* [Task instructions]:
Copy the records below from the line that contains "The width and" through the line that contains "Action: pyautogui.click(x=35, y=103)", and include both of those lines. Do not include the pictures.

* [Items]:
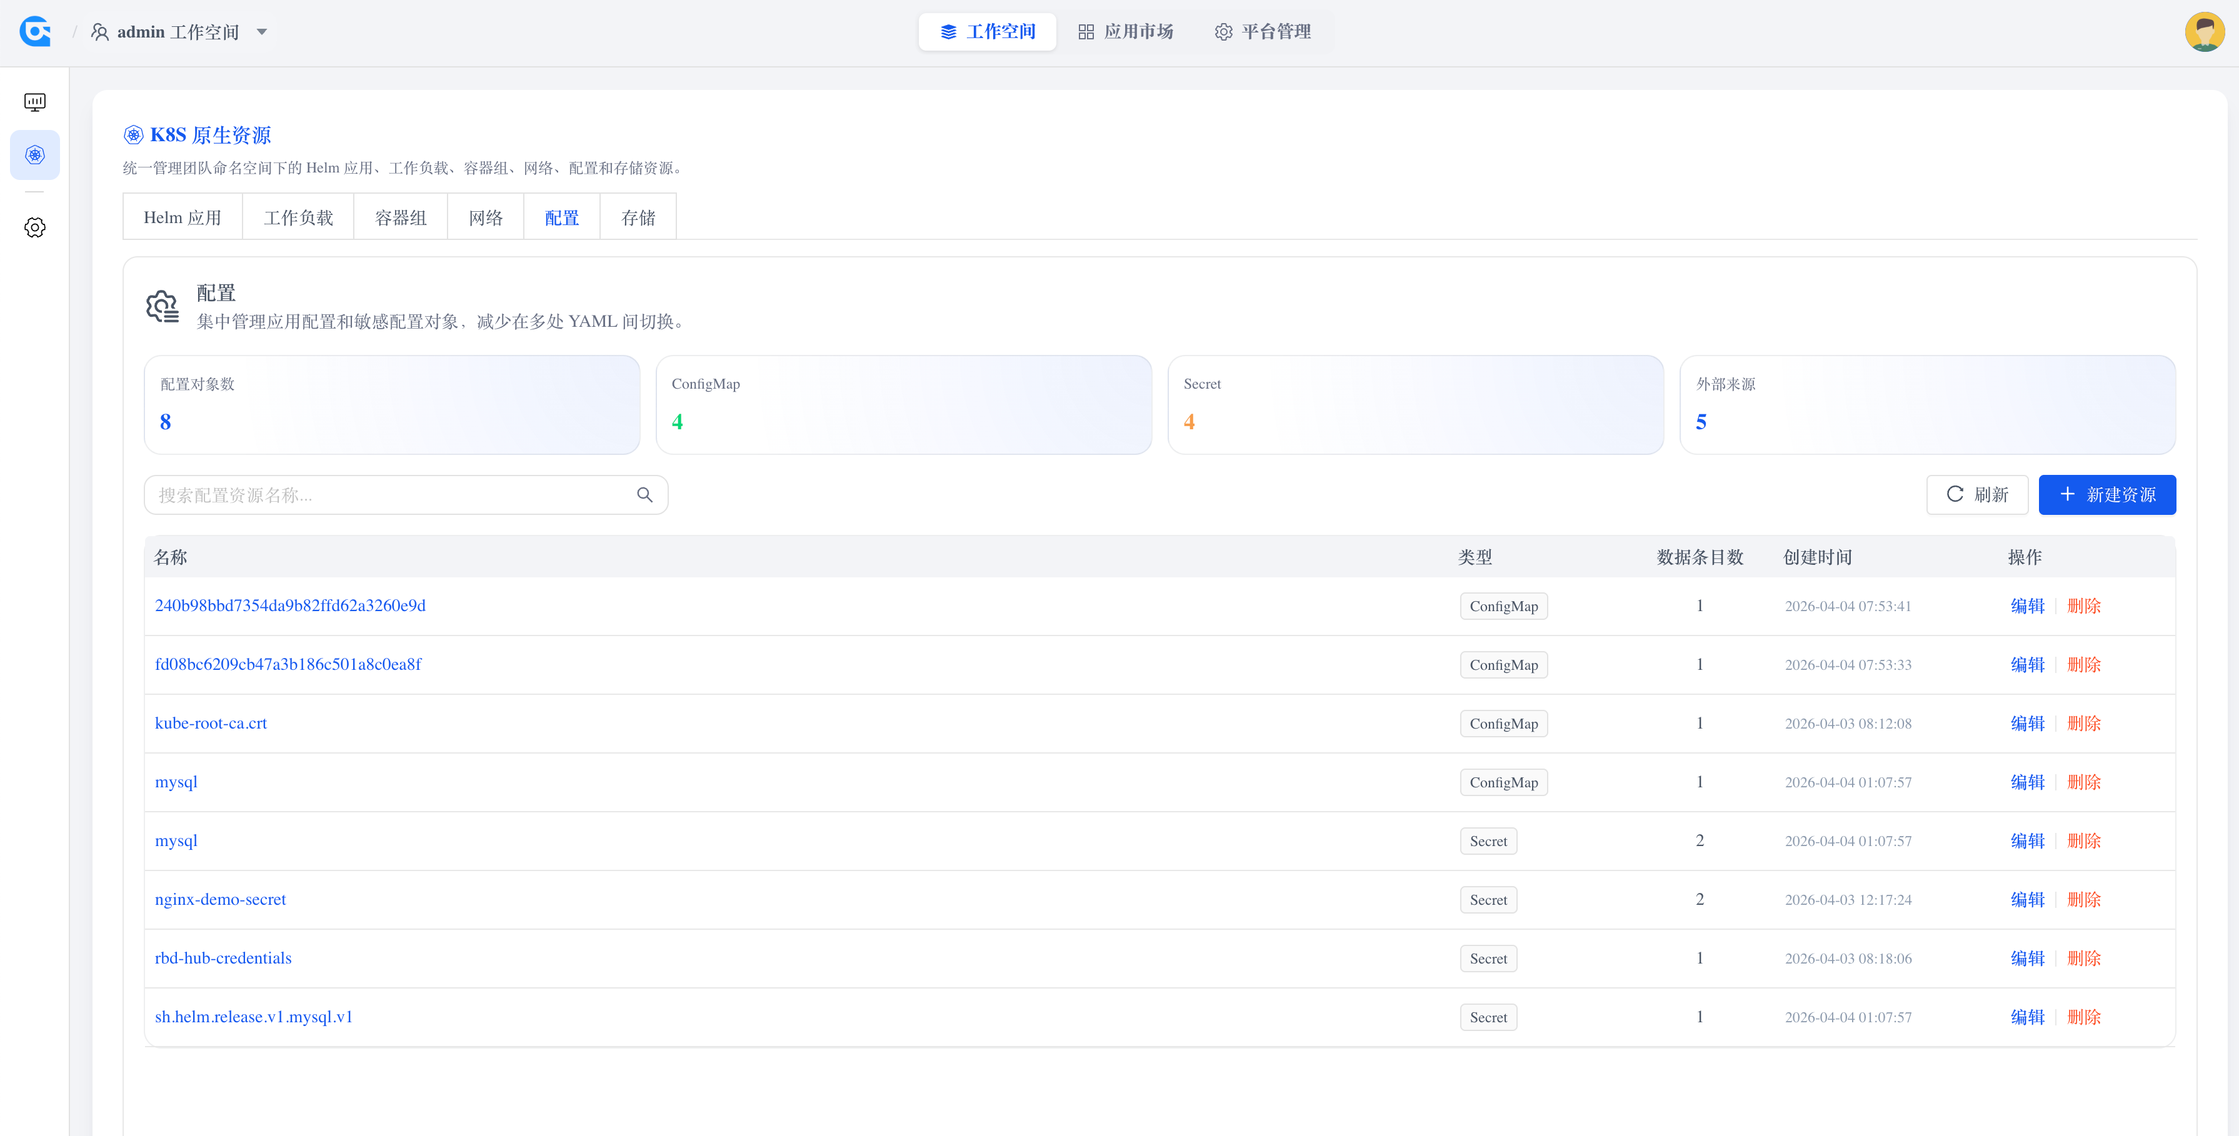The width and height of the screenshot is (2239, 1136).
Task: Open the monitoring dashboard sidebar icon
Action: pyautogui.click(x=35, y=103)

* * *

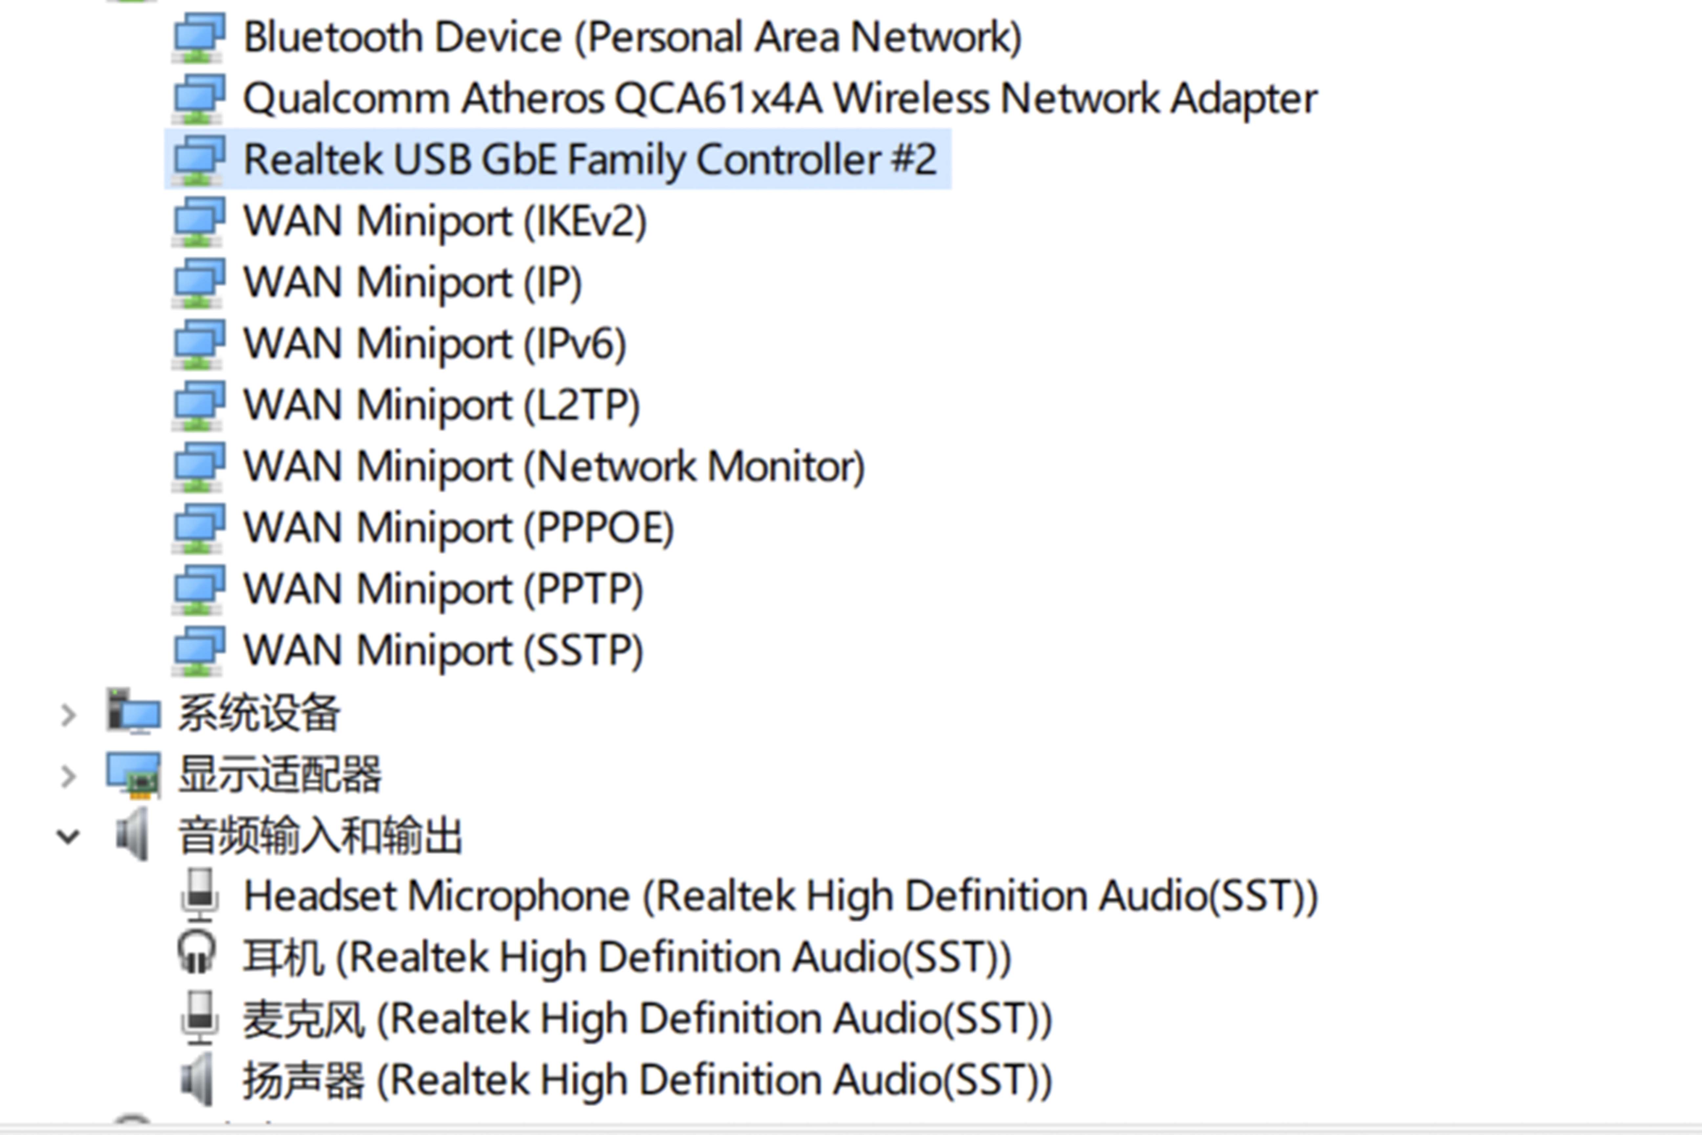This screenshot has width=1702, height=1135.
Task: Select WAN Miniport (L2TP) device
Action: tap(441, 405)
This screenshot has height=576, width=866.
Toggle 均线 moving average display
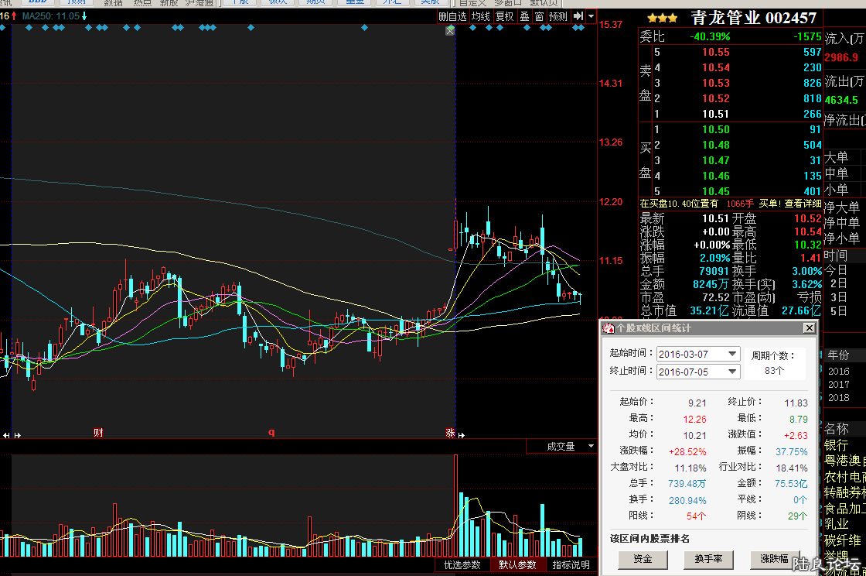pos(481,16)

--

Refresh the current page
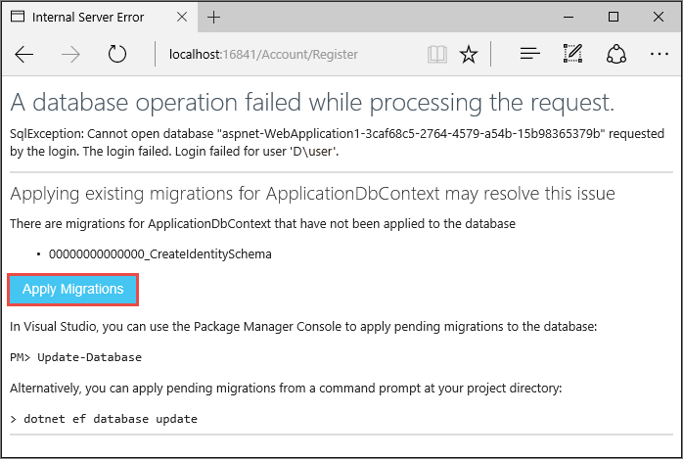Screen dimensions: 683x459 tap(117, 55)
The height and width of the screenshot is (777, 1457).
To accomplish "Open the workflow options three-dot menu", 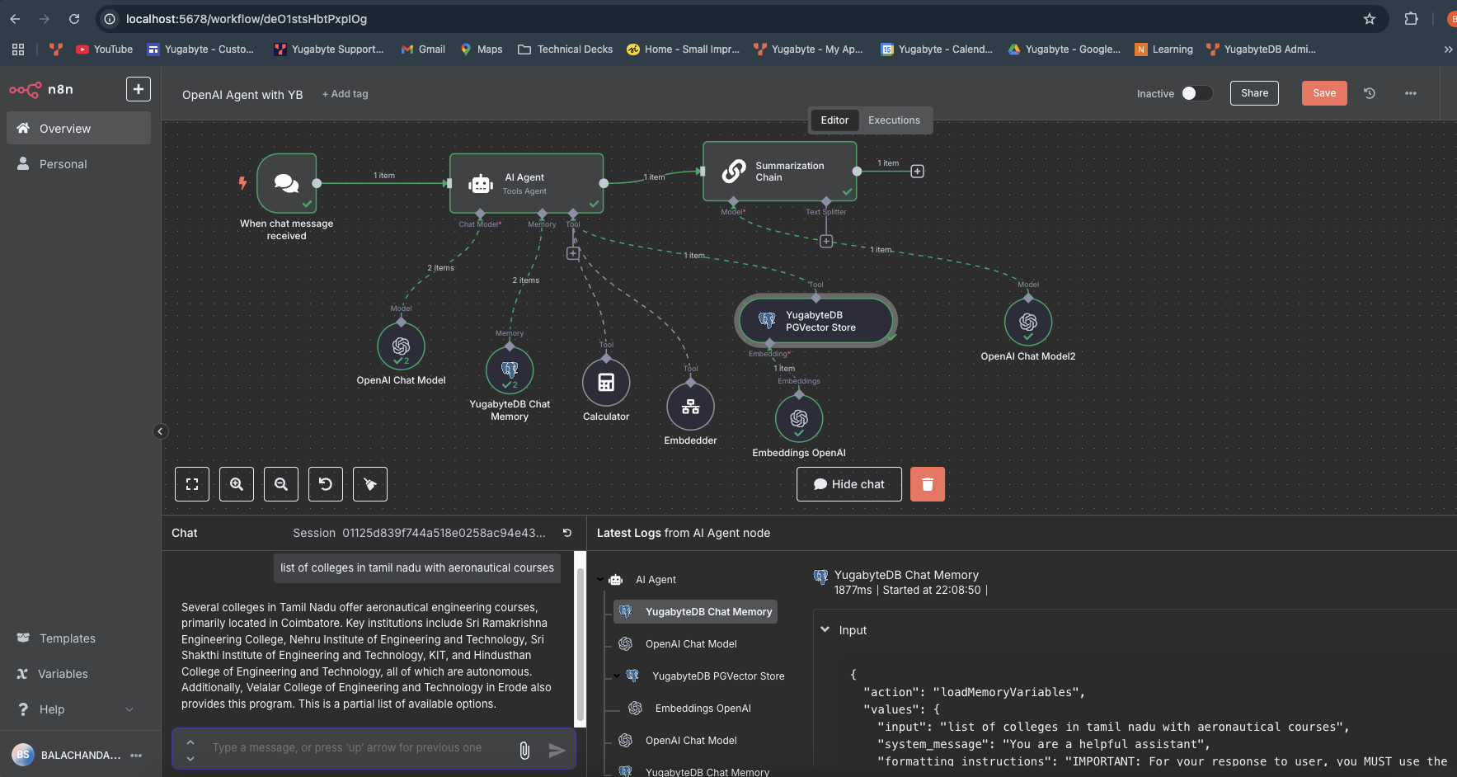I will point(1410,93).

* [Solution to the exercise]:
The width and height of the screenshot is (2239, 1136).
Task: Open the monitoring dashboard sidebar icon
Action: pyautogui.click(x=35, y=103)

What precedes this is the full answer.